Signet Forge 0.1.0
C++20 Parquet library with AI-native extensions
DEMO
Loading...
Searching...
No Matches
signet::forge::ColumnReader Class Reference

PLAIN-encoded Parquet column decoder. More...

#include <column_reader.hpp>

Public Member Functions

 ColumnReader (PhysicalType type, const uint8_t *data, size_t size, int64_t num_values, int32_t type_length=-1)
 Construct a reader over raw PLAIN-encoded page data.
 
expected< bool > read_bool ()
 Read a single BOOLEAN value (bit-packed, LSB first).
 
expected< int32_t > read_int32 ()
 Read a single INT32 value (4 bytes little-endian).
 
expected< int64_t > read_int64 ()
 Read a single INT64 value (8 bytes little-endian).
 
expected< float > read_float ()
 Read a single FLOAT value (4 bytes little-endian, IEEE 754).
 
expected< double > read_double ()
 Read a single DOUBLE value (8 bytes little-endian, IEEE 754).
 
expected< std::string > read_string ()
 Read a single BYTE_ARRAY value as a std::string.
 
expected< std::string_view > read_string_view ()
 Read a single BYTE_ARRAY value as a non-owning std::string_view.
 
expected< std::vector< uint8_t > > read_bytes ()
 Read a single BYTE_ARRAY or FIXED_LEN_BYTE_ARRAY value as raw bytes.
 
expected< void > read_batch_bool (bool *out, size_t count)
 Read a batch of BOOLEAN values into out.
 
expected< void > read_batch_int32 (int32_t *out, size_t count)
 Read a batch of INT32 values via bulk memcpy.
 
expected< void > read_batch_int64 (int64_t *out, size_t count)
 Read a batch of INT64 values via bulk memcpy.
 
expected< void > read_batch_float (float *out, size_t count)
 Read a batch of FLOAT values via bulk memcpy.
 
expected< void > read_batch_double (double *out, size_t count)
 Read a batch of DOUBLE values via bulk memcpy.
 
expected< void > read_batch_string (std::string *out, size_t count)
 Read a batch of BYTE_ARRAY values as strings.
 
template<typename T >
expected< T > read ()
 Read a single value of type T, dispatching to the correct typed reader.
 
template<typename T >
expected< void > read_batch (T *out, size_t count)
 Read a batch of count values of type T into out.
 
int64_t values_remaining () const
 Number of values not yet read from this page.
 
bool has_next () const
 Whether there is at least one more value to read.
 
PhysicalType type () const
 The Parquet physical type of this column.
 
size_t position () const
 Current byte offset within the page data buffer.
 

Detailed Description

PLAIN-encoded Parquet column decoder.

Wraps a raw data page buffer and decodes values one at a time or in batches. The reader maintains a cursor position and a count of values read, returning an error on type mismatch, buffer overrun, or exhaustion.

Note
ColumnReader does not own the data buffer. The caller must ensure the buffer remains valid for the reader's lifetime.
See also
ColumnWriter (the encoding counterpart)
MmapParquetReader (constructs ColumnReaders over mmap'd pages)

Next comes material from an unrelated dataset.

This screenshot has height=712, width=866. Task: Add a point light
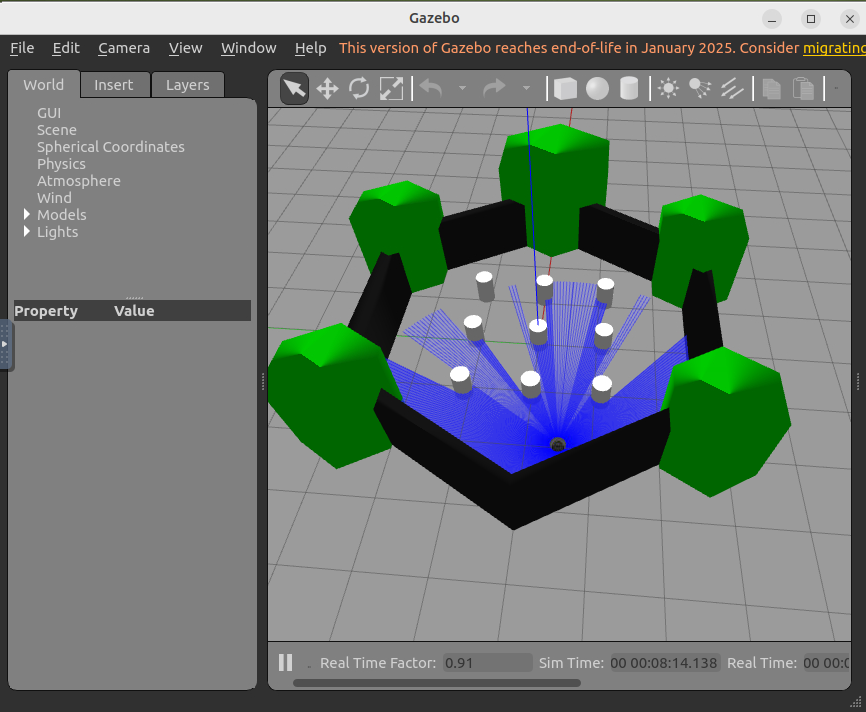pyautogui.click(x=668, y=89)
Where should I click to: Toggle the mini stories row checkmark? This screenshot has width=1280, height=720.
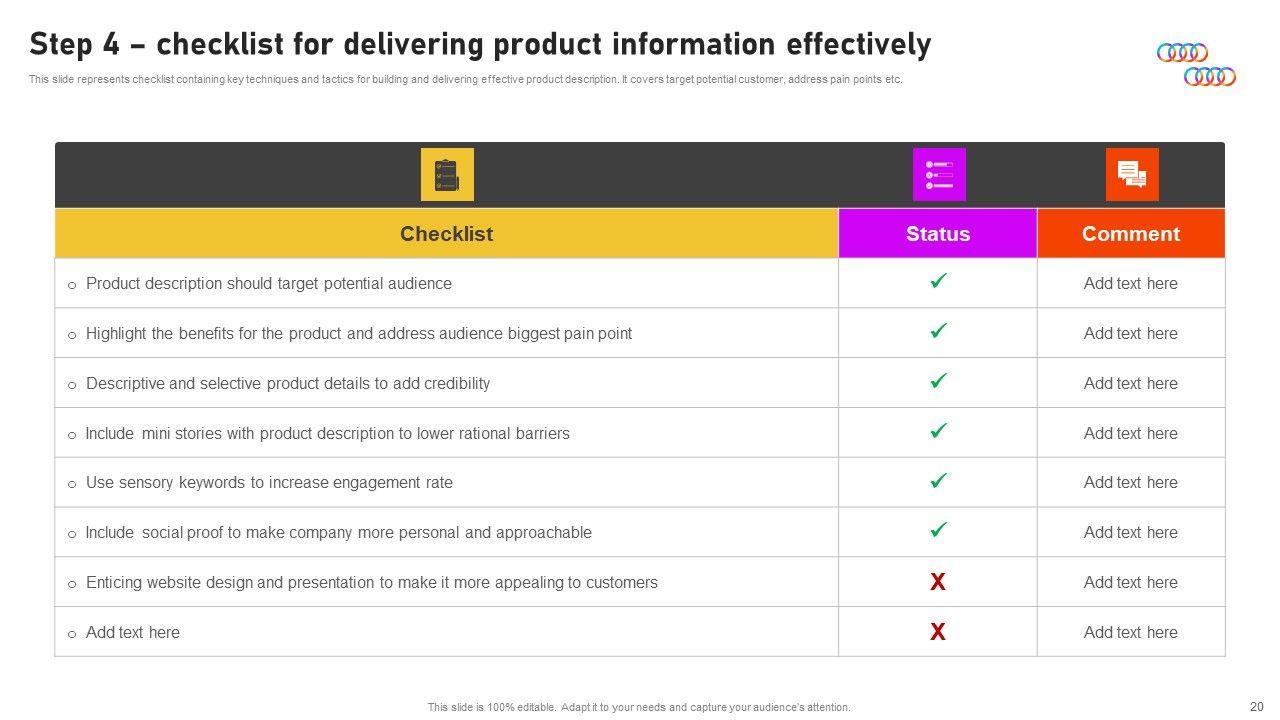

Definition at line 46 of file column_reader.hpp.

Constructor & Destructor Documentation

◆ ColumnReader()

signet::forge::ColumnReader::ColumnReader ( PhysicalType  type,
const uint8_t *  data,
size_t  size,
int64_t  num_values,
int32_t  type_length = -1 
)
inline

Construct a reader over raw PLAIN-encoded page data.

Parameters
typeThe physical type of the column.
dataPointer to the start of the page data buffer.
sizeSize of the page data in bytes.
num_valuesNumber of values encoded in this page.
type_lengthFor FIXED_LEN_BYTE_ARRAY columns, the fixed byte length per value (ignored for other types).

Definition at line 56 of file column_reader.hpp.

Member Function Documentation

◆ has_next()

bool signet::forge::ColumnReader::has_next ( ) const
inline

Whether there is at least one more value to read.

Definition at line 566 of file column_reader.hpp.

◆ position()

size_t signet::forge::ColumnReader::position ( ) const
inline

Current byte offset within the page data buffer.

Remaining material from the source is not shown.